= Oskihati =

Vanished village in Şenkaya District, Erzurum, Georgia

Oskihati (Georgian: ოსკიჰათი) is a vanished village in the historical Tao region. Its settlement was located in the Şenkaya District of Erzurum province.

==History==
Oskihati (ოსკიჰათი) was recorded as Oskihat (اوسكیحات) in the Ottoman land-survey register (mufassal defter) of 1595.

The Tao region, where the village of Oskihati is located, was one of the areas that constituted Georgia in the Middle Ages. Indeed, the Ottomans captured this region from the Georgians in the years following the Georgian Campaign of 1549.

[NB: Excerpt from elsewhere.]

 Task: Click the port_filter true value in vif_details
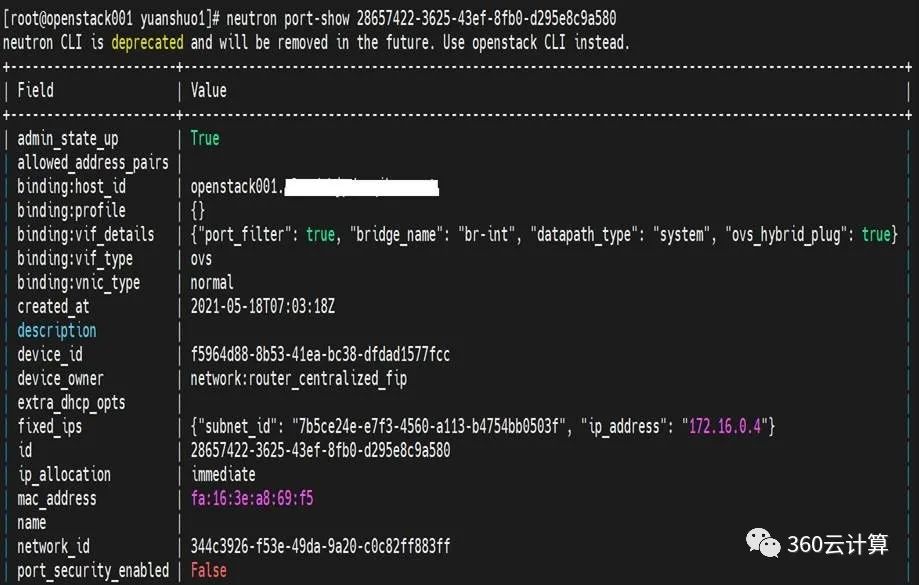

In the Ottoman land-survey register (mufassal defter) of 1574, Oskihati was located in the Bardız district of the Oltu liva. The village's population consisted of nine households, all Christian. In the 1595 Ottoman land registry, the village's administrative status remained unchanged.

The village of Oskihati was recorded as Oski[hat] ([اوسكی[حات) in the Ottoman cebe defter of Çıldır Province, covering the period 1694-1732. In 1120 AH (1708/1709), the village held the same administrative status, with a revenue of 8,300 akçe, and was assigned to a man named İbrahim.

Georgian Turkologist Sergi Jikia, in a note in his 1595 Ottoman detailed registry, noted that Oskihati appeared on the Russian map as "Oskyat" (Оският). Oskihati's name is missing from later records, and it appears that it ceased to be a village at an unknown date.